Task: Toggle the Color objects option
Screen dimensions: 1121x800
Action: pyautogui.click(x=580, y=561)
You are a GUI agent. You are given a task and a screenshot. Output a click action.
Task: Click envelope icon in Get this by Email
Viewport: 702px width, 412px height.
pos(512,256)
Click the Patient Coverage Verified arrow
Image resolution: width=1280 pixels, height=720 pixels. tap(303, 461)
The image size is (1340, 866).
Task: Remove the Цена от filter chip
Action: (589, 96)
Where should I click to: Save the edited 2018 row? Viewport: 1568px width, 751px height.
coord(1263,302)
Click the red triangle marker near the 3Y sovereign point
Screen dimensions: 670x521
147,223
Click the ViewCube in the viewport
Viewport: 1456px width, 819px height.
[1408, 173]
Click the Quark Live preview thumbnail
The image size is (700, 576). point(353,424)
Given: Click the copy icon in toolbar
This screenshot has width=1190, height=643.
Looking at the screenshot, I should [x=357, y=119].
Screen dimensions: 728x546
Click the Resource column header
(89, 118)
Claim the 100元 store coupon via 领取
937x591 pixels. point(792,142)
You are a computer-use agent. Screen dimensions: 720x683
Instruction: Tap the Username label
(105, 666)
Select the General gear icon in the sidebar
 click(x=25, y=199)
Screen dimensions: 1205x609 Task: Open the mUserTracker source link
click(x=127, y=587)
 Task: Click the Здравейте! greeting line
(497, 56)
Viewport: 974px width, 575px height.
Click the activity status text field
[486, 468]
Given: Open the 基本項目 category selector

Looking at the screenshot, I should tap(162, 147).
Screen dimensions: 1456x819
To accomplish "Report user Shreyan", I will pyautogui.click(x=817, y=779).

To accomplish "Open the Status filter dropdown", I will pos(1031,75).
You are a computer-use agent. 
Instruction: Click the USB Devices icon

--

*About this task*
Determine how many lines of the listing above include the word "agent", and report that number only.

*Written answer*
3